Even so, one is compelled to keep reading, not only with the curiosity of a reader hooked on to the story, but with a kind of voyeuristic appetite as the story dives into the deceptively smooth waters of this seemingly perfect world to reveal dysfunctional families. Ng exhibits great care and intimacy here; the story is interspersed with some heart-rending scenes, satire and witty and wise observations, the kind that make you want to underline them or jot down in a notebook. One of my most favourite was, “But the problem with rules … was that they implied a right way and a wrong way to do things. When, in fact, most of the time there were simply ways, none of them quite wrong or quite right, and nothing to tell you for sure which side of the line you stood on.”
Fire features in the novel less as a central part of the story and more as a symbol of those ‘sparks’, or selves, that some of the characters, such as Elena, have repressed to fit into their orderly and disciplined world; in a particularly tense encounter between her and Mia, Mia tries to tease it out of Elena: “It terrifies you. That you missed out on something. That you gave up something you didn’t know you wanted… What was it? Was it a boy? Was it a vocation? Or was it a whole life?”
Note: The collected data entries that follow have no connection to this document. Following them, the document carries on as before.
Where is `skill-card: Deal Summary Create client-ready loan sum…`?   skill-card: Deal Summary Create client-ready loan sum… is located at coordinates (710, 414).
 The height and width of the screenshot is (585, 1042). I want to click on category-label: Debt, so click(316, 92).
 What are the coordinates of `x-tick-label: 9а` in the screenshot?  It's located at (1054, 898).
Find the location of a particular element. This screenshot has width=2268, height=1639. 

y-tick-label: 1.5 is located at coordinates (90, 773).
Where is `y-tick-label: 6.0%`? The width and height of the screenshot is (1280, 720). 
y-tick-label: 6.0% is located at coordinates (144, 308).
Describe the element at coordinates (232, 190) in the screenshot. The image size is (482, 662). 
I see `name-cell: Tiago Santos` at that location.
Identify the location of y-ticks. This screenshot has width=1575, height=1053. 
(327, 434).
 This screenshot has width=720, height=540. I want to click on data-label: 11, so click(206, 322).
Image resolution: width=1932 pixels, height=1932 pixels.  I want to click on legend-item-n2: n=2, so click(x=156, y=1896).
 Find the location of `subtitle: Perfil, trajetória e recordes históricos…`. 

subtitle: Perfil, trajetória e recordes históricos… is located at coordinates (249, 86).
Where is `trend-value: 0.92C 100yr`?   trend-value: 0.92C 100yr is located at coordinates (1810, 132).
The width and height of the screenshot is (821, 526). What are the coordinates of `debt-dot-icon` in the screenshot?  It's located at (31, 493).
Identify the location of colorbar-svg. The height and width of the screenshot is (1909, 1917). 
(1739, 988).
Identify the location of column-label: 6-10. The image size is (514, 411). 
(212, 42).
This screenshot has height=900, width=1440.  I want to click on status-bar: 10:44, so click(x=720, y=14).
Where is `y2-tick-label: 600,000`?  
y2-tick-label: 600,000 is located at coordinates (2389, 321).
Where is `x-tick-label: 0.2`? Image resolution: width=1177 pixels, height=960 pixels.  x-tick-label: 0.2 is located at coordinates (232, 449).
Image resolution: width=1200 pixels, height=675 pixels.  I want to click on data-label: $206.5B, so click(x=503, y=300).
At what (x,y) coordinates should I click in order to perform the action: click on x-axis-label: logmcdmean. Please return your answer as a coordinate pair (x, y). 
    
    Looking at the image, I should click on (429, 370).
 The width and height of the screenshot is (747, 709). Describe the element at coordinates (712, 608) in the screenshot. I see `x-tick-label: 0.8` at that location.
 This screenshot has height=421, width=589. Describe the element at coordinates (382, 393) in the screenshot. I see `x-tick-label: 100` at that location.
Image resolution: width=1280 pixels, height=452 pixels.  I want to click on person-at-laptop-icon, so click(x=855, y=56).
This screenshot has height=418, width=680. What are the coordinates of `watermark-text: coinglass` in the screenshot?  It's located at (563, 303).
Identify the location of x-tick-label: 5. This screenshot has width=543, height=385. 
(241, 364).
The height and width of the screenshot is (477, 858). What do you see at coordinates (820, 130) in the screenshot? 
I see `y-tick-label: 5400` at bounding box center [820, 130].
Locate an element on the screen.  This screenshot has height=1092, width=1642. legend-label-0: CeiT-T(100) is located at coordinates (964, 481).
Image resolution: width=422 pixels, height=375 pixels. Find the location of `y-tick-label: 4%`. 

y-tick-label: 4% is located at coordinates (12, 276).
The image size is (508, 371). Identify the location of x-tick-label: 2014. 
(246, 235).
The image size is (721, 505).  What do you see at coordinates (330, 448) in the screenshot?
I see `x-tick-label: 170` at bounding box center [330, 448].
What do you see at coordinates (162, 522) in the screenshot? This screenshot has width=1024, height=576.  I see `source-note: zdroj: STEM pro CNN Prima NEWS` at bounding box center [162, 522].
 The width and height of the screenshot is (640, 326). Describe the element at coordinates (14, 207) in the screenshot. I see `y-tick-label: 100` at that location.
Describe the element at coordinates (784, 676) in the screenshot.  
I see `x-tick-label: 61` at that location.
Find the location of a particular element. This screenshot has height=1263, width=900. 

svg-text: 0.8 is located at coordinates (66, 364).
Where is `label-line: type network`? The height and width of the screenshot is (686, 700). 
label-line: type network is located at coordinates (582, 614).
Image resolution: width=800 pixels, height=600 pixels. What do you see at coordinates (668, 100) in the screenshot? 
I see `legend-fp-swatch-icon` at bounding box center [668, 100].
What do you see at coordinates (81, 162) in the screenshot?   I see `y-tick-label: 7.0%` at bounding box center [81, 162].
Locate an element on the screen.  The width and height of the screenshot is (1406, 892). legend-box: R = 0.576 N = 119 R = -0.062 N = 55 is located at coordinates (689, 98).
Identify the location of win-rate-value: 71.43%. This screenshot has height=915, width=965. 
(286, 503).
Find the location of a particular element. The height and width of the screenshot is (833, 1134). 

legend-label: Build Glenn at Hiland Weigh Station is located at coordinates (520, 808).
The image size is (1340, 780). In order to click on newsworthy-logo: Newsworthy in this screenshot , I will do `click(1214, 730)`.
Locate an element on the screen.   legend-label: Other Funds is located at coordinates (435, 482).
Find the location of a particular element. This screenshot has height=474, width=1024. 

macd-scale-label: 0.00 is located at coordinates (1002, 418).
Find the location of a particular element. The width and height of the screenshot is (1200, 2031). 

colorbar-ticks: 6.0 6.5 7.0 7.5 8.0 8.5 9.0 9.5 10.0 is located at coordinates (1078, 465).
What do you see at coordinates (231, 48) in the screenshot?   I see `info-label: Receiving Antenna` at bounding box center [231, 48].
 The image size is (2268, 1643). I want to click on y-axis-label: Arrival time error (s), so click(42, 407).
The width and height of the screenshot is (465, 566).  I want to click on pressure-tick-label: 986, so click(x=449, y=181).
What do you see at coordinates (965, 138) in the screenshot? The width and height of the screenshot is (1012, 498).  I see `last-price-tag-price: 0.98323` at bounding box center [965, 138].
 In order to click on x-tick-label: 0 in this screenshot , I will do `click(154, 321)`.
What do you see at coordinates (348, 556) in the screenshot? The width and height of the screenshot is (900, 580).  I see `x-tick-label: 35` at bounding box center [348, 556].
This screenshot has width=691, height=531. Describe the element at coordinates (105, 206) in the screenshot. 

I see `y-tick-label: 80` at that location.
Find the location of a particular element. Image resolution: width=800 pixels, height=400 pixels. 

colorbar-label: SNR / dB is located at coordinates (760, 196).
The narrative is cleverly and intricately plotted, much like the world of Shaker Heights itself. However, although at certain points one finds the story becoming too predictable, it does not disappoint because all the inhabitants of this little neighbourhood are so intriguing. Each character is meticulously sketched out with detailed backstories and even the minor ones — the bailiff, the chef, the bus driver — are accompanied by brief details and little anecdotes.
Little Fires Everywhere is clever and entertaining, all the more so for it employs a structural trope in a very novel way and manages to pack a lot of action, meaning and drama in a very short space. Fans of psychological mysteries will adore this read.